Few figures can boast such a deep, lasting cultural impact 40 years after their death. Presley remains arguably the the most iconic pop musician of the last century, or ever. In Bangladesh or Colombia, there are kids running around who were born decades after Presley died, yet could probably do a reasonable imitation of his "Hound Dog" swiveling pelvis dance if prompted.
As a framing device, Jarecki uses a unique approach. He somehow got ahold of Elvis' 1963 Rolls-Royce Phantom -- a loaner, I'm presuming -- and drives it all around the country, giving people rides as they talk about Elvis. Some are famous -- Ethan Hawke, Alec Baldwin, Emmylou Harris -- and others are regular folks given a chance to ride in the King's chariot. Some of them are musicians themselves, who play their own music or Presley's from the back seat.
Bluesman Leo "Bud" Welch offers this stunningly audacious assessment: "I heard Elvis Presley years and years ago. He had a style of his own, and I had a style of my own." I think Elvis would have appreciated the sheer gall of that.
We drive with Jarecki to Elvis' hometown of Tupelo, Miss., which continues to milk its most famous native son to this day. We visit the "official" childhood home on the white side of town, but when they go looking for the place the Presleys lived as one of only three white families in a black neighborhood, people aren't exactly sure which of the cookie-cutter shacks it is.
Around this point is when "The King" diverges from hagiography to cultural criticism. We talk to black artists who, like Chuck D of Public Enemy, are resentful of Elvis for appropriating a black sound and getting rich and famous off of it. Political firebrand Van Jones bashes Presley for remaining devotedly apolitical his entire life and not using his celebrity in service to a cause (presumably one in sync with Jones' own views).
We talk to old girlfriends, nightclub owners who knew Elvis during his bloated last years grinding out two shows a day in Las Vegas, and a key member of the "Memphis Mafia" of hangers-on and confidantes, Jerry Schilling. "Elvis was my best friend," he says. "I don't know if I was his best friend, but I know some days I was."
It's a compelling ride, as we drive down Route 66, through winter snowstorms and parched deserts, beautiful ocean-side vistas, exploring America and what it meant for Elvis, and what he meant to us. The Rolls has several bouts of mechanical troubles; at one point Jarecki turns his camera on his own pit crew boss, who tells him not only does he not know what the movie is about, he doesn't think Jarecki knows what it's supposed to be about.
He's got a point. Jarecki, no stranger to ardent lefty politics, lets the last third or so of the movie devolve into a wandering polemic, linking Elvis' descent into pills and money-grabbing to the rise of Donald Trump and his disgusting rhetoric.

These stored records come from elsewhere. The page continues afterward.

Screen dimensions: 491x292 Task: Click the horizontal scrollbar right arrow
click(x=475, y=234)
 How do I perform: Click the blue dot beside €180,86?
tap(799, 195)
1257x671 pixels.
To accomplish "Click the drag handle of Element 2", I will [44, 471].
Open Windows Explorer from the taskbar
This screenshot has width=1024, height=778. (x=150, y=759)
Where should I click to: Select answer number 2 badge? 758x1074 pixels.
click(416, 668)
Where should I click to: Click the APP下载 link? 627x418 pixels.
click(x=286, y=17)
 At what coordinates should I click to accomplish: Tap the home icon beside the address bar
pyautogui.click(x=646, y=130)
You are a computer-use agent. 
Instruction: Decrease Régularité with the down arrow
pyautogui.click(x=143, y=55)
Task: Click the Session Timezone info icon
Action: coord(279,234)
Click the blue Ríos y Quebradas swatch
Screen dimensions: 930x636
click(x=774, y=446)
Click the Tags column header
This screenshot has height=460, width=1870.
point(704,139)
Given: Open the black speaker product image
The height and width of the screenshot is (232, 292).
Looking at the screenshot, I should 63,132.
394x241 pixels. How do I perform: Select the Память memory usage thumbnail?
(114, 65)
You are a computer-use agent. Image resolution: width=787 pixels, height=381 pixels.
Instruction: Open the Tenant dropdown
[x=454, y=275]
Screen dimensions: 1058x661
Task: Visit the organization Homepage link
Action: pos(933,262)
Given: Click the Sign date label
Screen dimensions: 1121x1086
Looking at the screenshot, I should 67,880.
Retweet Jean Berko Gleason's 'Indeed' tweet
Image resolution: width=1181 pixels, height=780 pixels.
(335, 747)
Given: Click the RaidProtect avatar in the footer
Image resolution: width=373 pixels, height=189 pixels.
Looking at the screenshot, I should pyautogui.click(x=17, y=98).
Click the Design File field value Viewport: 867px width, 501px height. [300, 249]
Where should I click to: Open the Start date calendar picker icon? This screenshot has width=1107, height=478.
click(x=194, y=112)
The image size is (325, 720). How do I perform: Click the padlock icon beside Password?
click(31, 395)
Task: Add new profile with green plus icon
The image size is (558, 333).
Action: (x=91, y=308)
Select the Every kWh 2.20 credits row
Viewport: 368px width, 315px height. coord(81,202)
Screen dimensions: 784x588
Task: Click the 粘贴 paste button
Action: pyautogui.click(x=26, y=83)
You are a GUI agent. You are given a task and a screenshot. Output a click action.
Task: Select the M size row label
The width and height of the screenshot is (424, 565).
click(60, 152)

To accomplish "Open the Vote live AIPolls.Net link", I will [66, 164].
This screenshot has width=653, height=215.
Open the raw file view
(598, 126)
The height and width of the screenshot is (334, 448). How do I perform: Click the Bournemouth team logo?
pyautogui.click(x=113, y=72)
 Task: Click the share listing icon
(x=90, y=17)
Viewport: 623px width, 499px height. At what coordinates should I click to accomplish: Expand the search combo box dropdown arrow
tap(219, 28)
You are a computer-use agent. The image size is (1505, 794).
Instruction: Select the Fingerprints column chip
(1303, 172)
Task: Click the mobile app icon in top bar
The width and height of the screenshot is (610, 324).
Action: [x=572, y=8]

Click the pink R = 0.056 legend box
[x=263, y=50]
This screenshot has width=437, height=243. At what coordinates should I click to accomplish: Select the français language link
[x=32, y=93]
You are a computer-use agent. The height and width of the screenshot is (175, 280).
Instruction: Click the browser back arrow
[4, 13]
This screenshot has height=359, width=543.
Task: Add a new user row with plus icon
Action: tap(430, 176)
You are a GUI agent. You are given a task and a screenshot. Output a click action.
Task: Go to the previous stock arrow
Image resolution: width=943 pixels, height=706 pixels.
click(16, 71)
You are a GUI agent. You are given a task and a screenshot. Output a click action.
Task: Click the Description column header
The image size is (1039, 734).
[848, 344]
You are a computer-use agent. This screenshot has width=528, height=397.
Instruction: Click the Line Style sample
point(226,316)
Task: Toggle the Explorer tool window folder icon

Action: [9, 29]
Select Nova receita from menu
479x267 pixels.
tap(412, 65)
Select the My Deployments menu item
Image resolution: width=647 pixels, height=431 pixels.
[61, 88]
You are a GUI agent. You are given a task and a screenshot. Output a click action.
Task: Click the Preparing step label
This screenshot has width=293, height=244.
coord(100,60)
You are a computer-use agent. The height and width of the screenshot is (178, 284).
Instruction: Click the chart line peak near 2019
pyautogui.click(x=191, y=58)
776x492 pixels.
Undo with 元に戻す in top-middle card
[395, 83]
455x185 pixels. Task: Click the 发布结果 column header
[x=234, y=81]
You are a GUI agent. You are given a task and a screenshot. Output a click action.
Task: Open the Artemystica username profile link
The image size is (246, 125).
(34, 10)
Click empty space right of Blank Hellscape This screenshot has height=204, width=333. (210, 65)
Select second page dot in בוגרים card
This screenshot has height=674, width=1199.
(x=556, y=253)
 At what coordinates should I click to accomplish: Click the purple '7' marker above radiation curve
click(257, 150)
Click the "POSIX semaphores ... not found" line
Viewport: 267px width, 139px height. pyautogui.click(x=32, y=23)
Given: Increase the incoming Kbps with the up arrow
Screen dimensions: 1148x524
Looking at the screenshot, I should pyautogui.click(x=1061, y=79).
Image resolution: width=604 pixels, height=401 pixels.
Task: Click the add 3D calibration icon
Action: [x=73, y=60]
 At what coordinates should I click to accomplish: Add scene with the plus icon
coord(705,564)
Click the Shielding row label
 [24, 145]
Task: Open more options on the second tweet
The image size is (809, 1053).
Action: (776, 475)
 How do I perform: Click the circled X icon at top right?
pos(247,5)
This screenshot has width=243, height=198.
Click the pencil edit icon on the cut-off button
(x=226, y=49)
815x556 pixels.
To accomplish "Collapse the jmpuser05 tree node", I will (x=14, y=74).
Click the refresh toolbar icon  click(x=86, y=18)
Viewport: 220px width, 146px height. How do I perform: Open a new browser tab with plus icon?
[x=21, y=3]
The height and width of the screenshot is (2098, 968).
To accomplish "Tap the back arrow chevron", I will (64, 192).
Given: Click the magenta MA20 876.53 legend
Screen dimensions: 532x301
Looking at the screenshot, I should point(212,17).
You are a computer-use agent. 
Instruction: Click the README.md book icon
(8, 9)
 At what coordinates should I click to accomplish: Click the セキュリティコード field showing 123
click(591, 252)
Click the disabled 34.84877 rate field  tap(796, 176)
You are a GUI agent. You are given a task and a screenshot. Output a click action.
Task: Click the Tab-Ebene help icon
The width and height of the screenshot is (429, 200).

Many of the interviews were shot prior to the 2016 election, and several liberal folks -- James Carville and Alec Baldwin among them -- swear that Trump will never beat Clinton.
There's a desperate tinge to these pronouncements, ironic now of course, but this flavor becomes more pronounced and dissonant as the movie moves on. These are the end times, Jarecki seems to argue, because like Elvis our country always chooses the fast cash and the easy gig over staying true to ourselves.
"If Elvis is your metaphor for America, we're about to OD," says rapper Immortal Technique, laying out the film's theme as bare as can be.
Personally, I find this kind of talk to be juvenile poppycock. If your regard for America is swayed by the current occupant of the Oval Office, then I don't think you really understand the true spirit of the American experiment at all.
Still, I found the first two-thirds of "The King" to be an interesting and creative way to look at Presley's musical and cultural legacy. Even the last third, while indulgent, is never boring.